El caso es que a la fecha el toro de once es una de las actividades que gozan de mejor salud en el Carnaval de Autlán, a juzgar por las entradas que registra en los diez días. Esto fue notorio hoy, en el segundo toro de once del Carnaval 2016 que, a pesar de realizarse en uno de los días "tranquilos" (de lunes a jueves) registró un lleno casi total.
Mi afición por el toro de once es más que discreta, rayando en la nulidad. Sin embargo, hoy asistí con mi familia, por razones que no vienen a cuento en este texto. Hacía muchos años que no entraba a uno y el de hoy fue el primero en el que puse un poco de atención en el desarrollo del espectáculo y en el entorno todo.

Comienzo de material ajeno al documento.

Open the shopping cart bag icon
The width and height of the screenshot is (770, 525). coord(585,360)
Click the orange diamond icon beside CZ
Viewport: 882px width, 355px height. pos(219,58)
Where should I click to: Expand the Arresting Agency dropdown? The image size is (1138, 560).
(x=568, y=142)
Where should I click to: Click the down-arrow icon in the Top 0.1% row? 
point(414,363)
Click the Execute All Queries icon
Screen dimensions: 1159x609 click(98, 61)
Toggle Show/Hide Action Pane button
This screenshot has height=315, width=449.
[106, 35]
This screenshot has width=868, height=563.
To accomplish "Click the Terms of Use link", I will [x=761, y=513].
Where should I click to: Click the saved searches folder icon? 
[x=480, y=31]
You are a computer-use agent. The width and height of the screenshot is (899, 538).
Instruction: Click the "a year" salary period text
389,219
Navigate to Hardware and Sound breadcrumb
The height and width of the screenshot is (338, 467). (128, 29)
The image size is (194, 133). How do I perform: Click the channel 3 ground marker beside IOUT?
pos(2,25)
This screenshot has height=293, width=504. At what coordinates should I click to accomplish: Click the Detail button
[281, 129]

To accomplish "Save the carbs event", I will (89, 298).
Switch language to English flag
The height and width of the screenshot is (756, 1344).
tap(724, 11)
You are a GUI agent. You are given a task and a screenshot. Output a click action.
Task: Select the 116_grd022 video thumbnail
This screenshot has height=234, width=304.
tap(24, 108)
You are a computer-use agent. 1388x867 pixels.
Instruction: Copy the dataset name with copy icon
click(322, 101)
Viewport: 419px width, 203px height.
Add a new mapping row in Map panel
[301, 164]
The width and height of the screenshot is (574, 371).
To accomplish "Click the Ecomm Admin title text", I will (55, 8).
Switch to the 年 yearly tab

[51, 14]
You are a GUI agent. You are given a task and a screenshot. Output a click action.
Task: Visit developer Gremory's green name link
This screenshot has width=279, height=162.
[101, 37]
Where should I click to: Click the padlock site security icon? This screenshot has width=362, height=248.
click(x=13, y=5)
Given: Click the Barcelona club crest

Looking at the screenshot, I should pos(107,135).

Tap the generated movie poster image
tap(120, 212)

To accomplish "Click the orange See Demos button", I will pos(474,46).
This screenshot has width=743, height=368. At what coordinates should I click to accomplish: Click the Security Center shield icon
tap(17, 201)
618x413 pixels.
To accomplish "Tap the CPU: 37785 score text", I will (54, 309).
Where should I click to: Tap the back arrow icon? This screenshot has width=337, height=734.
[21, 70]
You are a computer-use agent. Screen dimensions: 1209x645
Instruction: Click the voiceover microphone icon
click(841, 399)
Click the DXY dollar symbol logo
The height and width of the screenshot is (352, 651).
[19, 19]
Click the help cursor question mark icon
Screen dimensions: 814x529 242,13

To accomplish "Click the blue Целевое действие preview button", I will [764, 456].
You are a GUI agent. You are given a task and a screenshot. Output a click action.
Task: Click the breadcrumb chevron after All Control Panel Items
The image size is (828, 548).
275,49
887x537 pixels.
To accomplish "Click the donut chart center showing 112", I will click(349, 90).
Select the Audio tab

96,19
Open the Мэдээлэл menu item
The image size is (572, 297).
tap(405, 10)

La actividad del día comenzó temprano: pocos minutos después de las 8:00 hrs. me constituí (siempre quise tener la oportunidad de usar este verbo tan gustado por los notificadores del IMSS) en la taquilla de la plaza Alberto Balderas con el noble fin de adquirir cinco boletos para el toro de hoy (los boletos para el toro de once solo se venden el mismo día del festejo). En la fila ya había un poco más de cien personas que pacientemente esperaban a que abrieran las taquillas, lo que ocurrió hasta las 9:00 hrs. En ese lapso los aficionados, pude notar, comentaban los sucesos del día anterior, el primero de este Carnaval, sus peripecias en el Callejón del Vicio, sus planes para los próximos días, a quién pudieron ver y lo mal que lucía, lo desvelados que se sentían... la mayoría lo hacían con sus vecinos de la fila, aunque había muchos también que, signo de los tiempos, se comunicaban con el mundo mediante sus teléfonos inteligentes. No faltaba quien leía un libro.
Ignorante de mí, no sabía que en la taquilla no venden más de tres boletos a cada persona. Ante mi desazón y la amable intransigencia de la taquillera mi vecino de la fila se ofreció a comprarme un boleto más (la camaradería carnavalesca), por lo que ya solo me hacía falta uno. Para conseguirlo hube de volver a hacer fila, aunque ya con muchísima menos gente, lo que me tomó otros quince minutos. Para mi fortuna e inflamado de un ánimo de amistad y ayuda a mis semejantes que me había dejado el buen detalle del desconocido que me compró el boleto extra, pude pagar ese favor con el otro desconocido que se hallaba delante de mí en la nueva fila, quien necesitaba cuatro boletos. Con un semblante alegre y una sonrisa desconocidos en mí, me ofrecí a comprarle el que le hacía falta.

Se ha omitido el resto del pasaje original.